I've had a Classic 70 for years It's not worth repairing at this point so it's time to replace it.

I'm looking at the Pro 70 and Pro 550. Whats the advantage of the 550?

Thanks


----------



## The Snows (Jul 19, 2004)

Momentary and continuous stimulation is the big difference .... The PRO70 is 6 levels of continuous only while the PRO550 is 21 levels of continuous and momentary. 

As well with the PRO70 it is expandable up to 6 dogs, the PRO550 it is expandable up to 3 dogs.


----------



## Carl (Feb 19, 2013)

The Snows thank you for the response!
I'm only going to use it on one dog at a time.
Is there an advantage to using the difference in stim on the 550.
Thanks


----------



## BAYDOG (May 30, 2009)

Major difference is the Momentary "Nick" levels and continuous levels. Pro 70 has only 6 levels of continuous, while the Pro550 has 18 plus levels of continuous and 18 plus levels momentary(Nick).

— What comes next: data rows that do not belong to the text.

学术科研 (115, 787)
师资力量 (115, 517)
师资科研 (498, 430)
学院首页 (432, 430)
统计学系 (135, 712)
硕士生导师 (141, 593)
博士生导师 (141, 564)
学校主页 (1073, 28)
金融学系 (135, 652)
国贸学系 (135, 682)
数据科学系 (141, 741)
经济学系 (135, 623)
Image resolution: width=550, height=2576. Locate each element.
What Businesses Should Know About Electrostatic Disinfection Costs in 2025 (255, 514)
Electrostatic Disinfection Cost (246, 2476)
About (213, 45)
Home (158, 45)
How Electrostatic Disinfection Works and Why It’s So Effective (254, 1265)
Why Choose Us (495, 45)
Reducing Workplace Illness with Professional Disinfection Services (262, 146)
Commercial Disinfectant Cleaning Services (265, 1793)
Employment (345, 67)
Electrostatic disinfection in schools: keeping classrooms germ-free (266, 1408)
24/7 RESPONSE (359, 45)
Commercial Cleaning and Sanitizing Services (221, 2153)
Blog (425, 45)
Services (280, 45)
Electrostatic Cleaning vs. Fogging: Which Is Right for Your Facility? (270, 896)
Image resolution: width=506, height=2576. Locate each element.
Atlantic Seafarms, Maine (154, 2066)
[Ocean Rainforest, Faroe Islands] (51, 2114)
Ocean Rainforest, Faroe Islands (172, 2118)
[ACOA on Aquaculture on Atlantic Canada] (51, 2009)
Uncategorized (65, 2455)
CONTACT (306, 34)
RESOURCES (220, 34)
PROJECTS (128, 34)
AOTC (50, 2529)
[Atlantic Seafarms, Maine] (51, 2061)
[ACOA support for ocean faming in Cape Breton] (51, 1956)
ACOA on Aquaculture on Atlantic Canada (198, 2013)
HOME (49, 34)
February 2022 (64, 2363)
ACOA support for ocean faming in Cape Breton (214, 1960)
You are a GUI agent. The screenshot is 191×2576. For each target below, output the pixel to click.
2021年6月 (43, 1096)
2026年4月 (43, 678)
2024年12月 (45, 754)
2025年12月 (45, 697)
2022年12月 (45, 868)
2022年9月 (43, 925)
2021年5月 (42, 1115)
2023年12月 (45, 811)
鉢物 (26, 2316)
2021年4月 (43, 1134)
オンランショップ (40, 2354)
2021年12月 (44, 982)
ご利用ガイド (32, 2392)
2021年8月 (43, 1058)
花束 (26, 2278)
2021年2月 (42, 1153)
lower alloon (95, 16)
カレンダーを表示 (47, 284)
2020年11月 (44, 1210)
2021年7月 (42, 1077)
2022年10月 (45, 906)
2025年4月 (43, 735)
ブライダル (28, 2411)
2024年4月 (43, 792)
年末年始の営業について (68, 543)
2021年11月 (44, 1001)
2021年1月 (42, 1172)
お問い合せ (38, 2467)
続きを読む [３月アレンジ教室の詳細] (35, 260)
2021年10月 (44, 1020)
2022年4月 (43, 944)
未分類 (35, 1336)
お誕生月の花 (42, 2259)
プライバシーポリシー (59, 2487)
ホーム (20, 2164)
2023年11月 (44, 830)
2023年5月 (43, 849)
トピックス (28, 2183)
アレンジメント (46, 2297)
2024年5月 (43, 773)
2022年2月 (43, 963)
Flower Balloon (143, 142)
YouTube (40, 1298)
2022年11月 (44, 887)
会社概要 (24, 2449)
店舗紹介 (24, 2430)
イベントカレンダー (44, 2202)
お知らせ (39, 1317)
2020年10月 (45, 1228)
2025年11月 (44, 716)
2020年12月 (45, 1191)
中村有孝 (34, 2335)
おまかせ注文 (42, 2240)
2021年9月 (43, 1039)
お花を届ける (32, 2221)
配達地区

Depending your training program, which can change over time as new techniques are found, the Pro550 would better adapt to any program better.


----------



## Carl (Feb 19, 2013)

Thank you Baydog. This is only my second Lab pup. I feel I shorted my first one and myself. Going to train this pup to do more than retrieve just the marks..............I hope.


----------